● Your assignment
Please take the lines from the one holding "Click the Trouble" through the one holding "The image size is (1280, 720)." in the data below and copy them exactly.

● Available data

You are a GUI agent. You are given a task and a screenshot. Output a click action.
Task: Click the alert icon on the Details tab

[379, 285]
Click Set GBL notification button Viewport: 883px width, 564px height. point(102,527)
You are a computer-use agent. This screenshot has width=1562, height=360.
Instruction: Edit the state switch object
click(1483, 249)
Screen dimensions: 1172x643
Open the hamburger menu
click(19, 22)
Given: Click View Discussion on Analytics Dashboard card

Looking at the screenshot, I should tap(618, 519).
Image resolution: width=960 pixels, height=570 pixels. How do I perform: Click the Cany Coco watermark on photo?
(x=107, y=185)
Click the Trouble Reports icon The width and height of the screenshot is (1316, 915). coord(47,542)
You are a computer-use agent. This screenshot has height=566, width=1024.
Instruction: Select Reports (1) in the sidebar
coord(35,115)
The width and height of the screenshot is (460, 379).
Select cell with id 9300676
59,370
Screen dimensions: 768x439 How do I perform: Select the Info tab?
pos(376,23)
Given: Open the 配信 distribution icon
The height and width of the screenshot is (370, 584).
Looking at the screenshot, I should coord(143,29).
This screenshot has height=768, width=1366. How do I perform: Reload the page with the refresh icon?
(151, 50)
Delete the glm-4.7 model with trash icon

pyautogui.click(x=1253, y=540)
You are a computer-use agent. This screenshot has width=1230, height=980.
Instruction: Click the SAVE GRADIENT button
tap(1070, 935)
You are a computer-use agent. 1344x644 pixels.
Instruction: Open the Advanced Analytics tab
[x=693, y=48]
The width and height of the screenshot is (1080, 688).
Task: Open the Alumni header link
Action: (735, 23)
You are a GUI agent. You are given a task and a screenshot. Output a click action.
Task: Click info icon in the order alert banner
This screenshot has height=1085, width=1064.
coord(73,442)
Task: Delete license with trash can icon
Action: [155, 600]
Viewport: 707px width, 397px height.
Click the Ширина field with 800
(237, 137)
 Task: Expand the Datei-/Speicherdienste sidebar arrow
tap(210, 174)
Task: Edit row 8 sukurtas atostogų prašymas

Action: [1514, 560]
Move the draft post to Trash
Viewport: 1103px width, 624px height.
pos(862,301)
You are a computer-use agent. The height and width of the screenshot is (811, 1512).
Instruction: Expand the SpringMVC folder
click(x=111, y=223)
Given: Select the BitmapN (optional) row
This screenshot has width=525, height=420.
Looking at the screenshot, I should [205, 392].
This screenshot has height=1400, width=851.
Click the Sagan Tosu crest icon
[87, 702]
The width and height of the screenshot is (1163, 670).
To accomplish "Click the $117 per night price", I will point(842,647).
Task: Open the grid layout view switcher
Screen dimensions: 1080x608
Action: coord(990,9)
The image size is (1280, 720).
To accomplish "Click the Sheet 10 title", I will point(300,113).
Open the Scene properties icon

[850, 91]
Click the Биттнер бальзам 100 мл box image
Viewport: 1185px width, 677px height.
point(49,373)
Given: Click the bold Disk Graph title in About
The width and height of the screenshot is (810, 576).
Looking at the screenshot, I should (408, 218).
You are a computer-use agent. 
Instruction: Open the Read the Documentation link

● Answer
Click the Trouble Reports icon The width and height of the screenshot is (1316, 915). coord(47,542)
You are a computer-use agent. This screenshot has height=566, width=1024.
Instruction: Select Reports (1) in the sidebar
coord(35,115)
The width and height of the screenshot is (460, 379).
Select cell with id 9300676
59,370
Screen dimensions: 768x439 How do I perform: Select the Info tab?
pos(376,23)
Given: Open the 配信 distribution icon
The height and width of the screenshot is (370, 584).
Looking at the screenshot, I should coord(143,29).
This screenshot has height=768, width=1366. How do I perform: Reload the page with the refresh icon?
(151, 50)
Delete the glm-4.7 model with trash icon

pyautogui.click(x=1253, y=540)
You are a computer-use agent. This screenshot has width=1230, height=980.
Instruction: Click the SAVE GRADIENT button
tap(1070, 935)
You are a computer-use agent. 1344x644 pixels.
Instruction: Open the Advanced Analytics tab
[x=693, y=48]
The width and height of the screenshot is (1080, 688).
Task: Open the Alumni header link
Action: (735, 23)
You are a GUI agent. You are given a task and a screenshot. Output a click action.
Task: Click info icon in the order alert banner
This screenshot has height=1085, width=1064.
coord(73,442)
Task: Delete license with trash can icon
Action: [155, 600]
Viewport: 707px width, 397px height.
Click the Ширина field with 800
(237, 137)
 Task: Expand the Datei-/Speicherdienste sidebar arrow
tap(210, 174)
Task: Edit row 8 sukurtas atostogų prašymas

Action: [1514, 560]
Move the draft post to Trash
Viewport: 1103px width, 624px height.
pos(862,301)
You are a computer-use agent. The height and width of the screenshot is (811, 1512).
Instruction: Expand the SpringMVC folder
click(x=111, y=223)
Given: Select the BitmapN (optional) row
This screenshot has width=525, height=420.
Looking at the screenshot, I should [205, 392].
This screenshot has height=1400, width=851.
Click the Sagan Tosu crest icon
[87, 702]
The width and height of the screenshot is (1163, 670).
To accomplish "Click the $117 per night price", I will point(842,647).
Task: Open the grid layout view switcher
Screen dimensions: 1080x608
Action: coord(990,9)
The image size is (1280, 720).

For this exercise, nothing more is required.